Monday, November 17, 2008

Reading Comments for Science of Sustainability Week 8

Here are my reading comments, they might be a little depressing, but the articles were depressing, so.... Please to enjoy:

I had the luck of going over "The Pollution Within," by Dan Duncan with you in my Sustainable Design class and I remember being equally as thrilled about my thoroughly toxic modern life then as I am now. These comments might be shortened by the fact that I will start looking around and cleaning my office frenetically of items which are suspect and look toxic, despite the fact that even the ones that look innocent are likely coursing through my veins with a grand chemical vengeance right now. I will likely be calmed by the fact that at least I don't eat meat so there is extra room in that bloodstream for toxins to move since my cholesterol is low.
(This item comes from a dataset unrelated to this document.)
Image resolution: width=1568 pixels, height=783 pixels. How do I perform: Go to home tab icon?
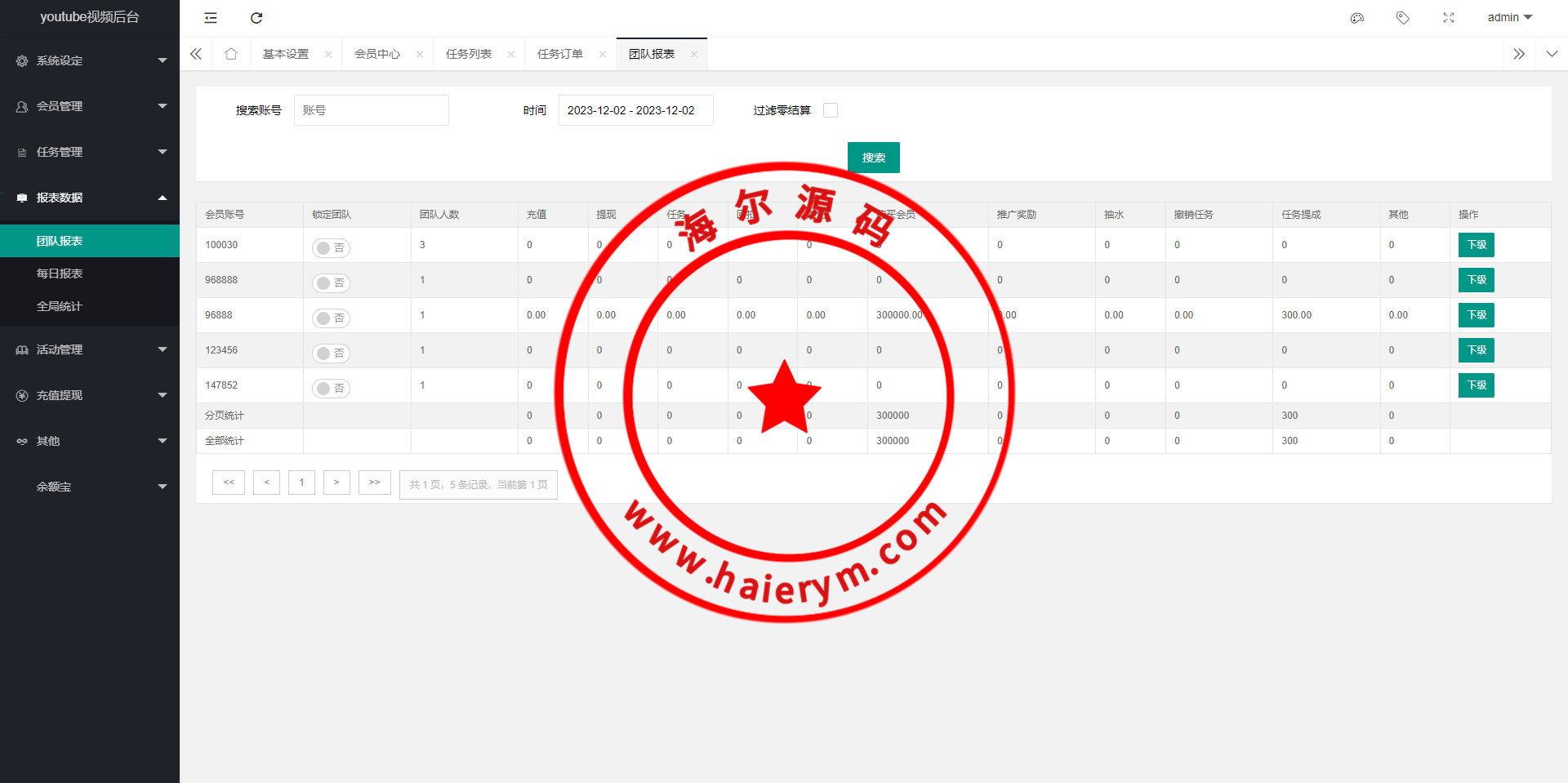[231, 54]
Congratulations to me! As a dietitian, I am regularly asked by people how to get less chemicals in their food; they all think that organic is the yellow brick road to a cancer-free life. Now I can give them this article and tell them that it may only be a minute fraction of the puzzle, but still to stay away from predator fish on menus across NYC since no one knows where the fish came from and it was unlikely clean water anyway. What disturbs me more is that many people think that a modern (read: convenient and sleek) life is worth the risks of having so many chemicals in mix. It seems like playing Russian roulette with your brand of vinyl shower curtain: which morning will the whiff of chemicals finally get you? And even more curious, what will they do to you and where will they do it?
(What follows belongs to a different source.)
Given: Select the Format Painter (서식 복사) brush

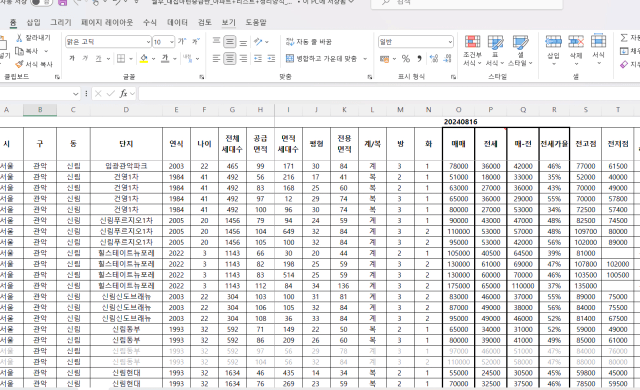Looking at the screenshot, I should click(x=19, y=64).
Reading "High-Tech Trash," by Chris Carroll makes me want to take a shower. It is like reading a matched piece to a Burtynsky gallery show and feeling like of all the toxins I read about in the last article, this one makes me feel like the real choking toxin is shame. Seriously, e-waste is so incredibly despicable and damaging on so many levels. I recall when I was a small child, living on a rural farm where I would chase after my father to help him burn the trash. It is a tiny fraction of what Third World e-waste disposers deal with to be honest, it disturbed my breathing and gave me a slight headache and this was 20 years ago. I can only imagine the amount of toxic disturbance e-waste causes for mere pennies to the people disposing of it. And that would not even take into account the seas of e-waste leaching down into the water supplies of said people. Or the fact that for our millions of pounds of off cast electronics each year, most Americans don't know where the waste goes, what is done with it, who does it, or even care in the slightest past having a replacement for said off cast item. The page listing all the chemicals involved in the computer's life, the flame retardants, the cadmium, the lead, kind of make me feel like my eye strain might not be caused by what I think it is, and conversely, that I should be thankful that I am just rubbing my eyes instead of burning off rubber coatings to copper wires to make a dollar.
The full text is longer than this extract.